Mali was ranked 175 on the UN Human Development Index before the crisis and is currently ranked 182 as the social indicators have deteriorated in 2012. The poverty rate (percentage of population living below the national poverty line) declined from 55.6 to 43.6 percent between 2001 and 2010, yet the high population growth rates have kept the absolute number of poor unchanged. Since 2010, poverty has likely increased as a result of the drought of 2011 and the political crisis of 2012. The poverty rate is roughly estimated to have increased from 43.6 percent in 2010 to 46.1 percent of the population by the end of 2012 or 7.2 million poor. In the South, the poverty rate would stand at 46.2 percent, including the displaced populations.

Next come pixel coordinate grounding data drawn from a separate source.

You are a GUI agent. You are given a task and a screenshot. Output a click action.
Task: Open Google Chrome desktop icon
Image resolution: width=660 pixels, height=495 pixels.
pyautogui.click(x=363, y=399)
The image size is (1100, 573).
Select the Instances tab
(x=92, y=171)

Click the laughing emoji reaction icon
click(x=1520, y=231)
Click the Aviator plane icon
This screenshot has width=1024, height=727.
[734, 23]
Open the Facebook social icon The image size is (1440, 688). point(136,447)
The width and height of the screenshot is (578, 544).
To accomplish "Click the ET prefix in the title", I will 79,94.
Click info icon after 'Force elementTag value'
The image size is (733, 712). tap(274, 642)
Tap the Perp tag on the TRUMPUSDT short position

In the North, the poverty rate would stand at 44.3 percent, including the refugees. Poverty has also granted terrorist groups with ample recruitment material in unemployed youth. Geographic disparities continue to characterize the prevalence of poverty in Mali.
The economy, characterized by a narrow source of export concentrated in gold and cotton, is estimated to have contracted by 2 percent in real terms in 2012. This is the combined result of the impact of the crisis and positive external factors which partially mitigated this impact. The crisis has had a severe economic impact through the suspension of ODA, and the drop in revenues from tourism as a result of the deteriorated security situation, as well as the general livelihood of Northern populations. On the other hand, exogenous factors, not related to the political crisis, had a positive effect, including the increase in gold price and steady growth in production, as located in the South and not affected by domestic developments; and favorable climatic conditions to agricultural production (mostly located in the South).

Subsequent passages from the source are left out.